Hell Is Other People

Jean-Paul Sartre penned a play about three people trapped in hell with the famous, often quoted line: “Hell is other people”.  By that, he did not mean that other people are awful, to be avoided, he meant that when we think of ourselves, we use the knowledge which other people already have about us.  We judge ourselves through other people, so we are forever trapped within them, subject to their view of us.

Chapter 4 of Patrick Deneen’s Regime Change (2023) is The Wisdom of the People.  I think it’s the best, a superb articulation of undeniable truths (common sense), which are disputed by egghead idealogues in academia and media today.  There is an ongoing, ancient debate on who is qualified to rule on behalf of the common good – the expert few, or the many people.  Deneen and I both conclude that experts are absolutely needed for medicine, engineering, piloting, law, etc….. but we should be very suspicious of “experts” on morality, on how to live, on the common good.
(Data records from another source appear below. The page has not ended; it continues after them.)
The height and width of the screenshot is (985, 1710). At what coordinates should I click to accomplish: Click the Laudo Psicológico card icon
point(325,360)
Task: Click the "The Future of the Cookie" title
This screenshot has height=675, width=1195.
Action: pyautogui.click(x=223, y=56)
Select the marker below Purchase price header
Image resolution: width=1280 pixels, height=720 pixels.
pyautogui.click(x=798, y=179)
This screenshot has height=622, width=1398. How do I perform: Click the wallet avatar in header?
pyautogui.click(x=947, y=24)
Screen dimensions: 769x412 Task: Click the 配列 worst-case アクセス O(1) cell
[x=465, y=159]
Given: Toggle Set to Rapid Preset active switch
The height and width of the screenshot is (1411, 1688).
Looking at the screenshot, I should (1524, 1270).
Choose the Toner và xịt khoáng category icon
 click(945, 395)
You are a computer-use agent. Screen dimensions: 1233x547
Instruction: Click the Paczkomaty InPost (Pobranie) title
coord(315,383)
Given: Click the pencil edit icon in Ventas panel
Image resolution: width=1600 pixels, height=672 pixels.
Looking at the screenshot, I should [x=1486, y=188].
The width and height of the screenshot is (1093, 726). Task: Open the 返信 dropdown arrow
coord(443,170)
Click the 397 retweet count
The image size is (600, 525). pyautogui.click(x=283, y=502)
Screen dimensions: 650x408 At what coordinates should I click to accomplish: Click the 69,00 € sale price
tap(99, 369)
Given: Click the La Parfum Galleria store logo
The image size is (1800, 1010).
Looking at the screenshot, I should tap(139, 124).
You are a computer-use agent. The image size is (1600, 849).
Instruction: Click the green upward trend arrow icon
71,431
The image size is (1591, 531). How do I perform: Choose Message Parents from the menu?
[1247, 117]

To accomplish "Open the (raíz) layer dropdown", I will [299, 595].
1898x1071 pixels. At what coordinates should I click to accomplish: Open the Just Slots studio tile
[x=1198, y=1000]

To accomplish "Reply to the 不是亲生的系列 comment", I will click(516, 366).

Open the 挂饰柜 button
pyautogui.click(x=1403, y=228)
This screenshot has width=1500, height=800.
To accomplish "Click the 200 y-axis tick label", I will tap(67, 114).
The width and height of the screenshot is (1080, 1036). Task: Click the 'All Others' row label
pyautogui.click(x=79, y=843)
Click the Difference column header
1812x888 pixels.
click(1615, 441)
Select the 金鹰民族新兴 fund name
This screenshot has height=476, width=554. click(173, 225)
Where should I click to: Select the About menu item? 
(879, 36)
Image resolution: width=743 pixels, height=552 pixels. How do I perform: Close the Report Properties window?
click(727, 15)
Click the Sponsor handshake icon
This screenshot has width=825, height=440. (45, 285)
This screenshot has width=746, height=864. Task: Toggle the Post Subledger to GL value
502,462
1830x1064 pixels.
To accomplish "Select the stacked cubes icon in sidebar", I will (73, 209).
Deneen approaches the debate for us like a judge hearing argument from two sides at a trial.  First, for the experts, Plato, Francis Bacon and John Dewey.   Next, for the people, Aristotle, Edmund Burke and Adam Smith.  I enjoy this book because I’ve pondered the debate here for years.  For example, p. 100 cites Tom Nichols book, The Death of Expertise (2017), analyzed here 2/9/19 – 4/9/19.  And Yuval Levin’s majestic, The Great Debate (2013), was explicated here 12/5/17 – 1/30/18, as we listened to arguments between Thomas Paine and Edmund Burke.

The argument for the people, against the experts, begins with Aristotle’s observation that the expert maker of something is not always the best judge of why or how it best works.  A homebuilder isn’t as good of a judge on the home as the family who lives in it.  Experts are different than users – a boat piolet evaluates rudders better than a carpenter, a diner not the cook is the best judge of a meal.  Relying solely on experts ignores the invaluable treasury of knowledge, experience, and wisdom of common sense.  And it’s not just that we lose this value, ignoring it results in downright damage, punishment of people.  The progressive urge for innovation exhibits a “selfish temper and confined view…. imposed ignorance”.

Deneen’s overarching theme is that human existence is across time, not just in the selfish present, ignoring the past and disregarding the future:

A society oriented toward constant upheaval, innovation and improvement is more than likely to dismantle the place and status of the elderly, to neglect children, to live riotously in the present while denigrating the past and robbing the future…deprived of an inheritance.  Having all the wisdom of mayflies, the young not only receive little from the past, but in turn understand that they will have little to pass on as they age.  The result is a civilization that lives for the moment – one likely to consume and play “while the sun shines” and store up neither cultural nor financial treasure for the future.